Entries for locating and identifying text and elements
+++++
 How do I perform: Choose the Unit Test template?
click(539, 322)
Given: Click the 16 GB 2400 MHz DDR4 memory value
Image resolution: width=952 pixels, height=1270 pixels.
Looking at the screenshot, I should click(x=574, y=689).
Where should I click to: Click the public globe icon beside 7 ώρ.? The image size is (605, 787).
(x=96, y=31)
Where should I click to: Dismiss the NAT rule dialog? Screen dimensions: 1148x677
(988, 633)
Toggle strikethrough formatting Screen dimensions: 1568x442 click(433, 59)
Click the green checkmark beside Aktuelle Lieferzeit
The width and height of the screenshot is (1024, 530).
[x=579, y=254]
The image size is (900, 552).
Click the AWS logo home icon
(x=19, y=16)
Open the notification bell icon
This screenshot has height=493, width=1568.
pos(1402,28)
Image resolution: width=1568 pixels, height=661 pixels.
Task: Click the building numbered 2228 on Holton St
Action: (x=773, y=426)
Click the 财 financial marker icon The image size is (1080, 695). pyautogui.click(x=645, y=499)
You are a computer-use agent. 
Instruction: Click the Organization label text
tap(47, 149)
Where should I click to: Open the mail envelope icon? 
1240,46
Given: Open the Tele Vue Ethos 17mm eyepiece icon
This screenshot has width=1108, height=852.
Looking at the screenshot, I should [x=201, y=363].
+++++
## GIVEN REQUEST
Write out the lines from the one that contains "Given: Open the" through the end of the items, inclusive, reproducing each line without alteration.

## RESPONSE TO THE TASK
Given: Open the Tele Vue Ethos 17mm eyepiece icon
This screenshot has width=1108, height=852.
Looking at the screenshot, I should [x=201, y=363].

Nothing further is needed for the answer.